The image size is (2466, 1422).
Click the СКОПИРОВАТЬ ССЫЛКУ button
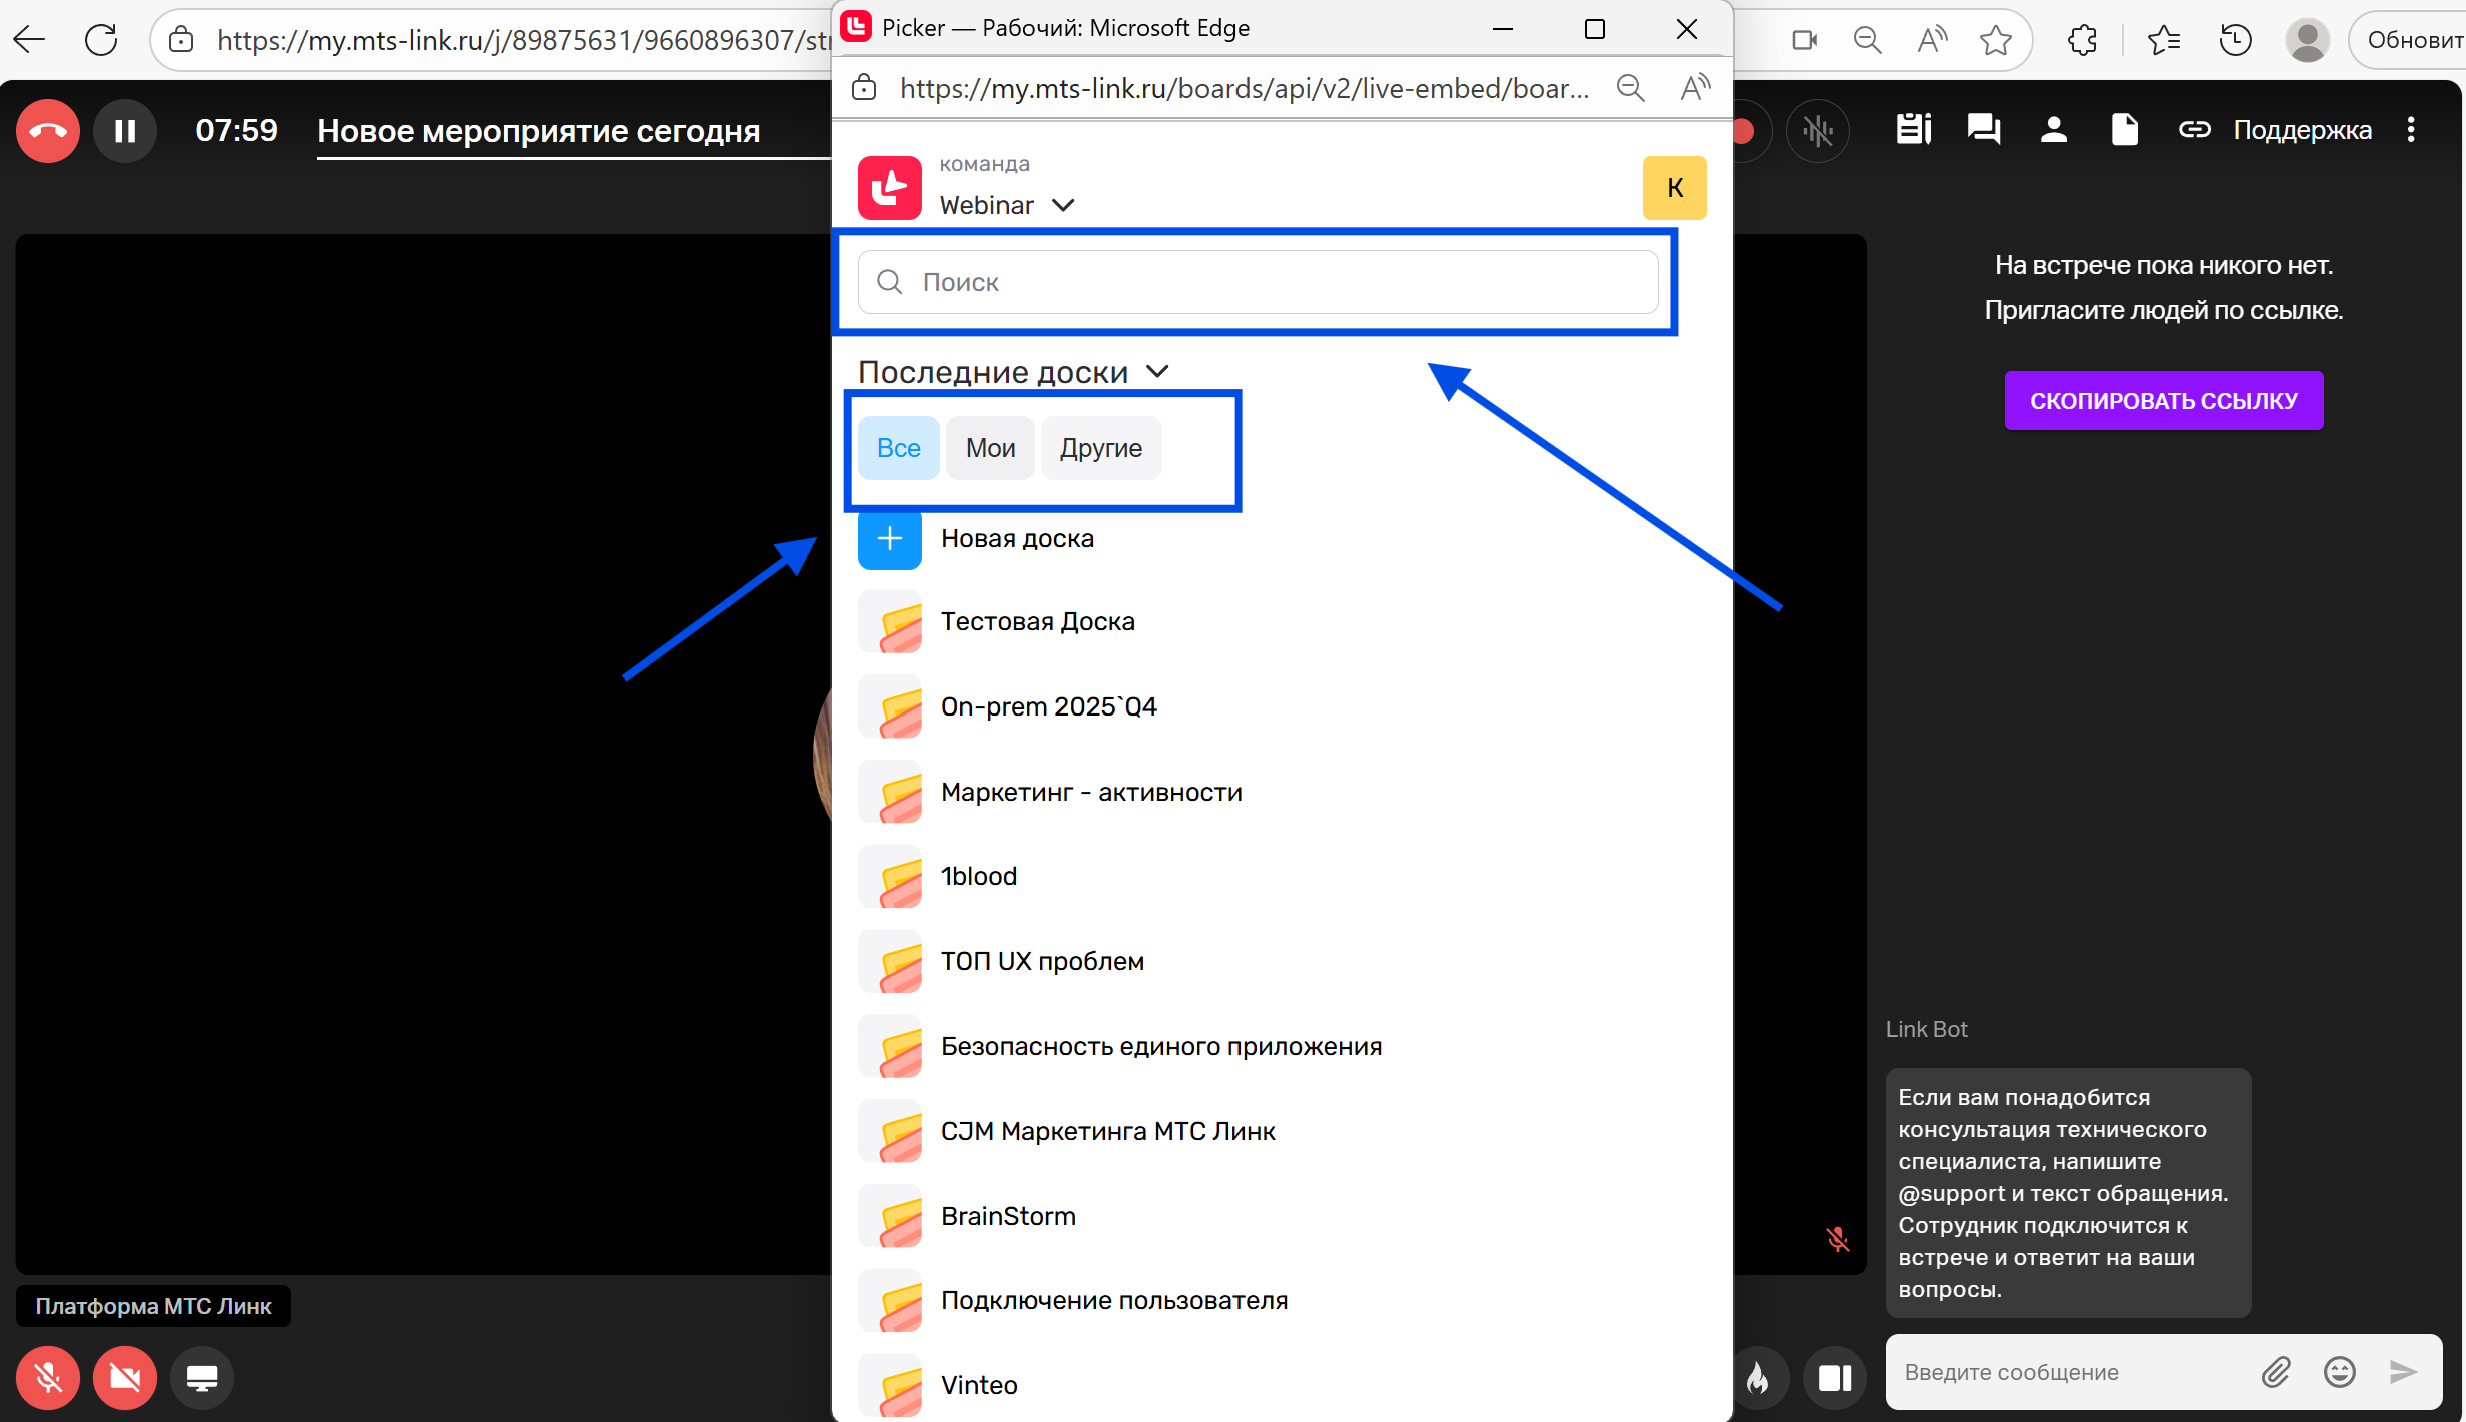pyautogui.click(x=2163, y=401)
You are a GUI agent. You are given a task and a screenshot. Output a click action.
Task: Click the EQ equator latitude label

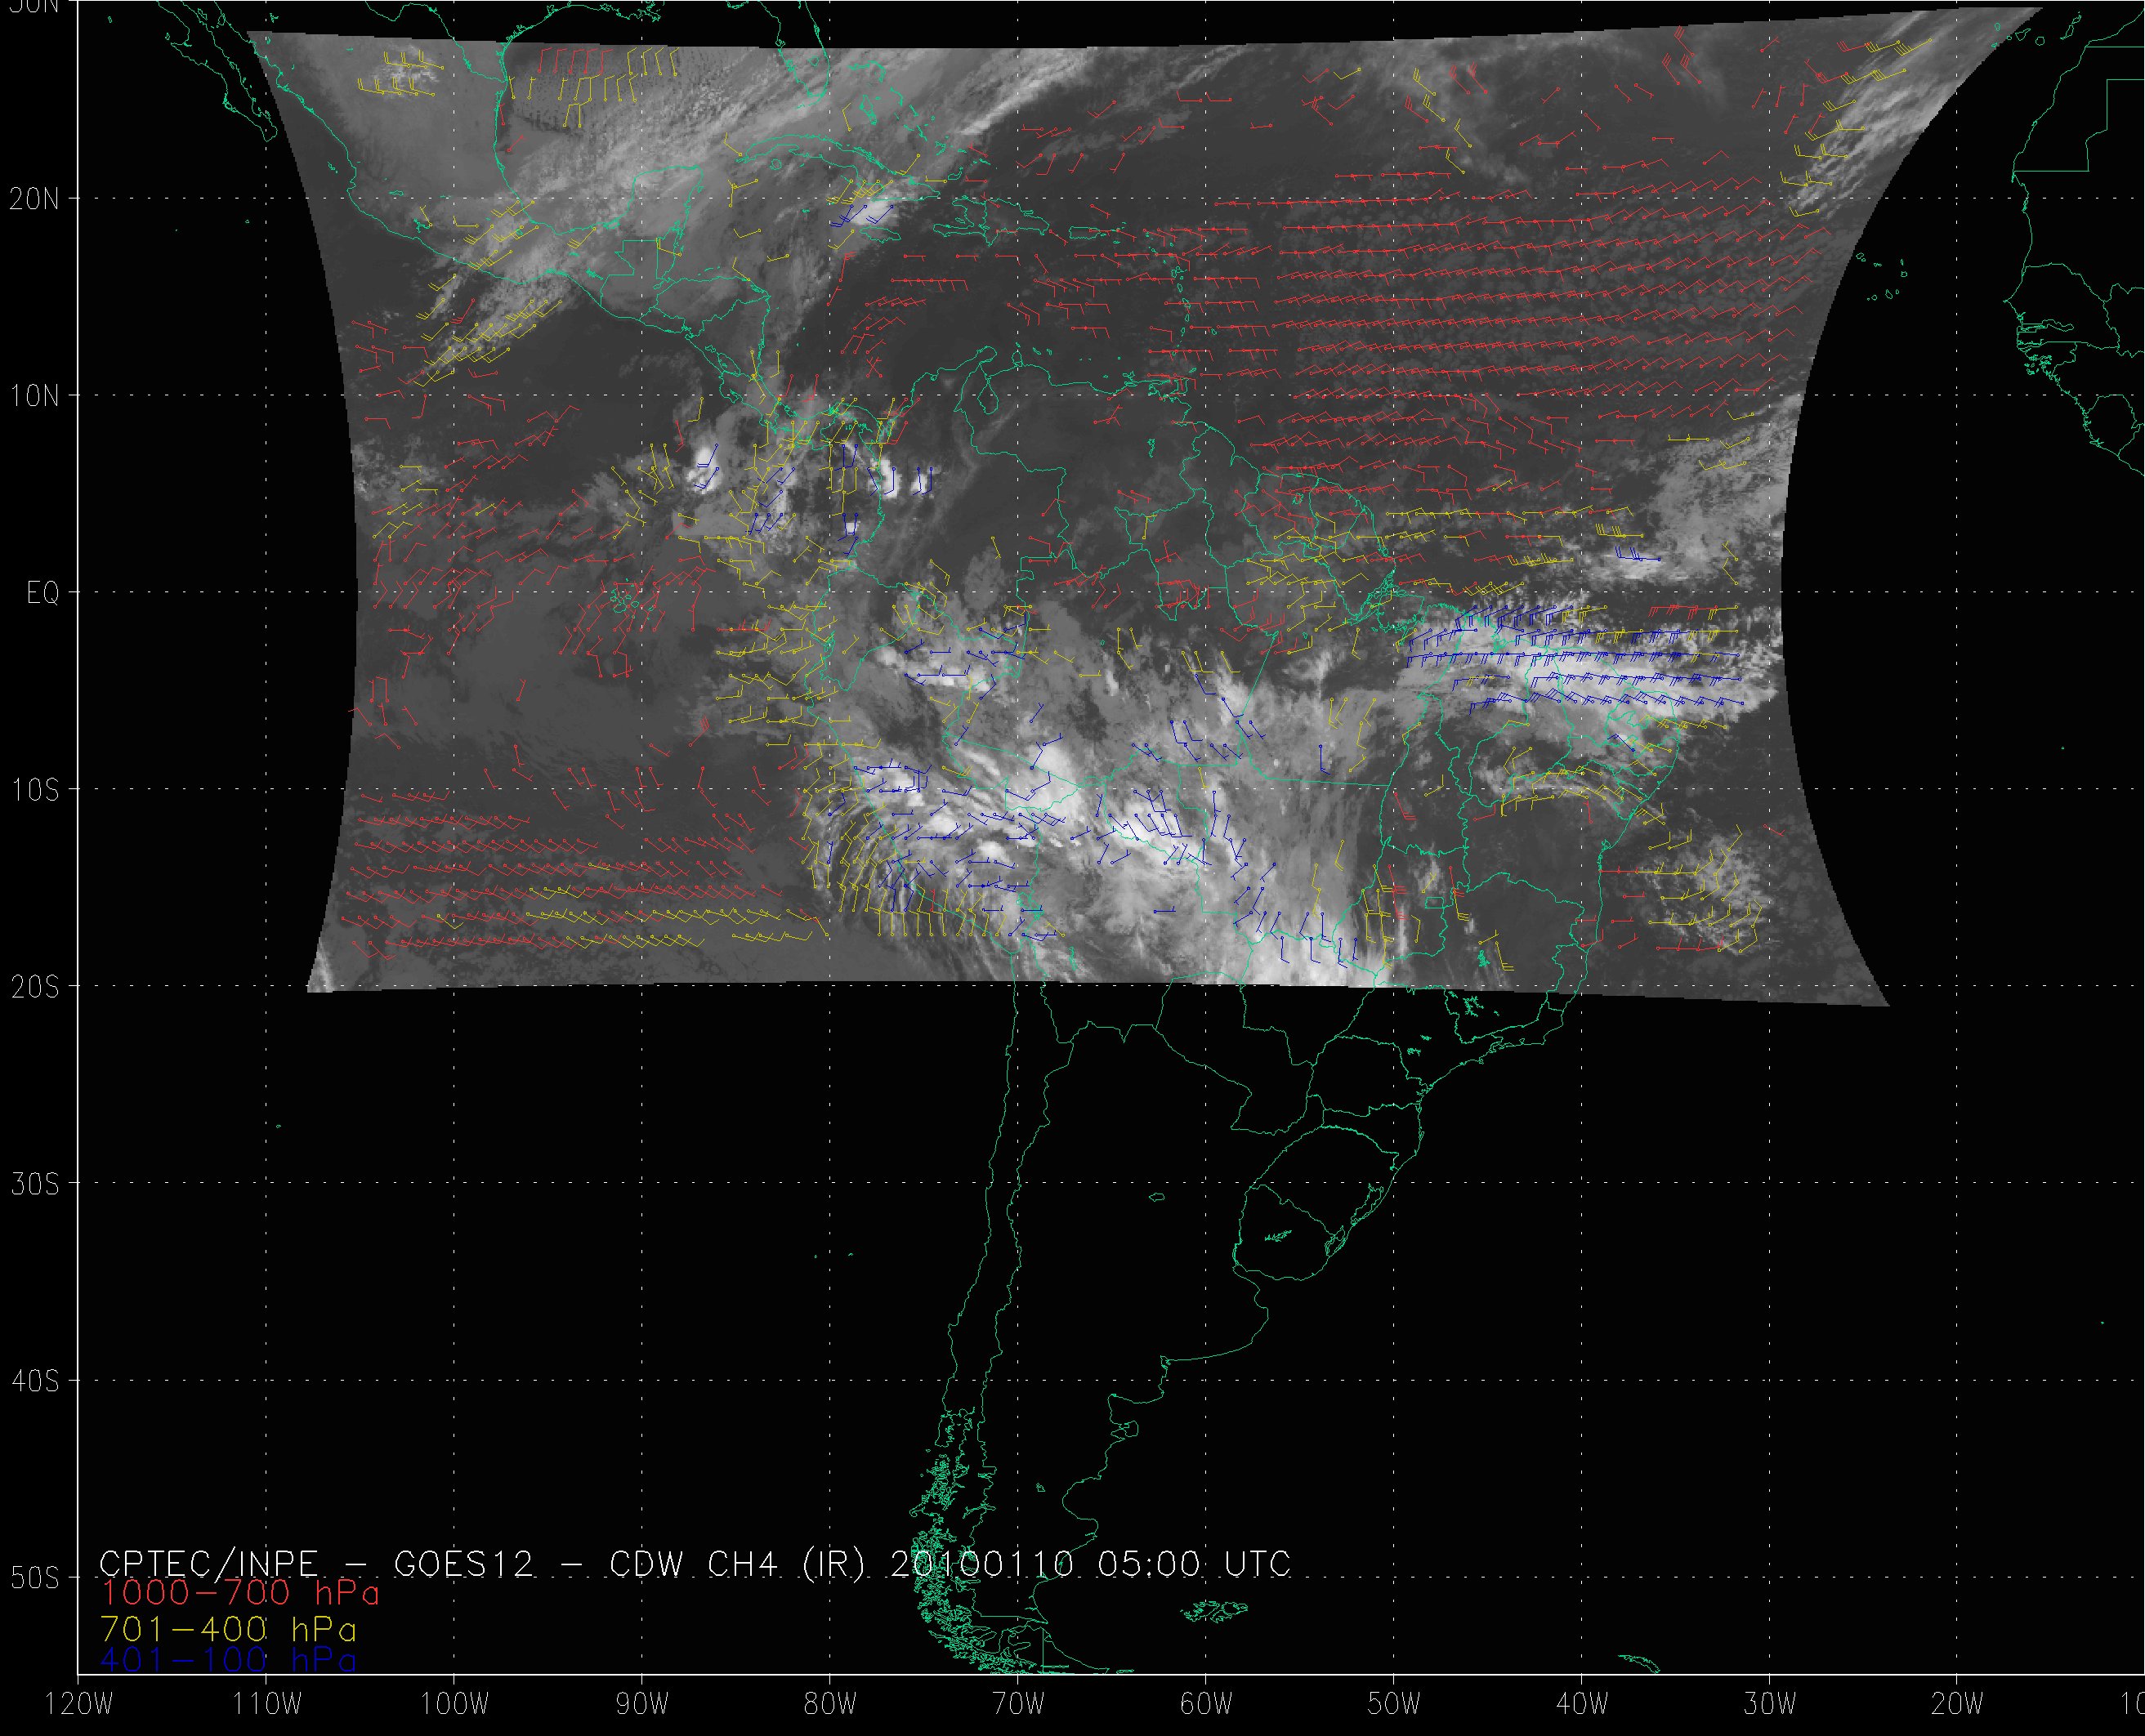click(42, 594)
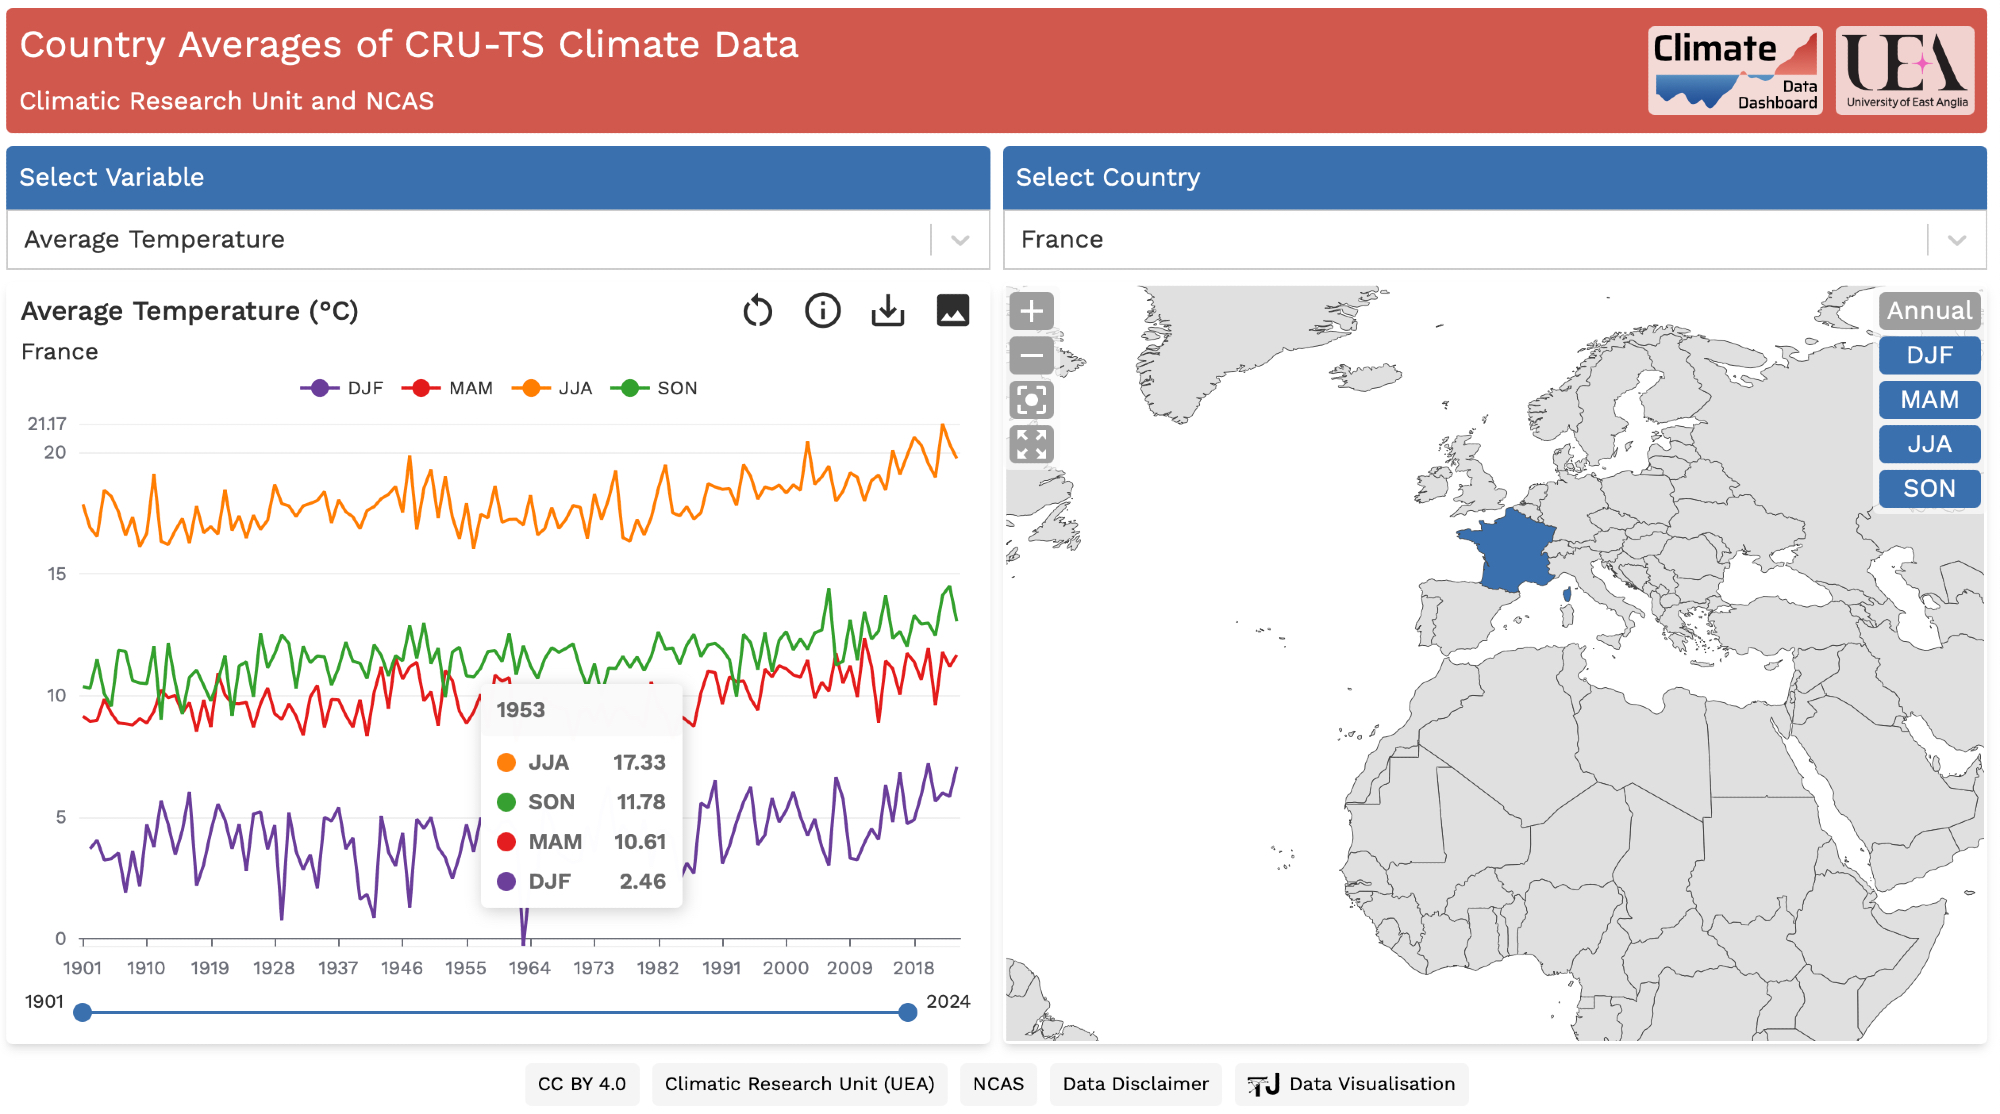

Challenge:
Rewrite the lines from the one that contains "You are a GUI" through the end of the records, requests included, multiplying every coordinate in the answers by 1.65 and rounding to whole numbers with halves rounded up. Leave the pictures out.

Output for this task:
You are a GUI agent. You are given a task and a screenshot. Output a click action.
Task: Click the EQ equator latitude label

click(69, 980)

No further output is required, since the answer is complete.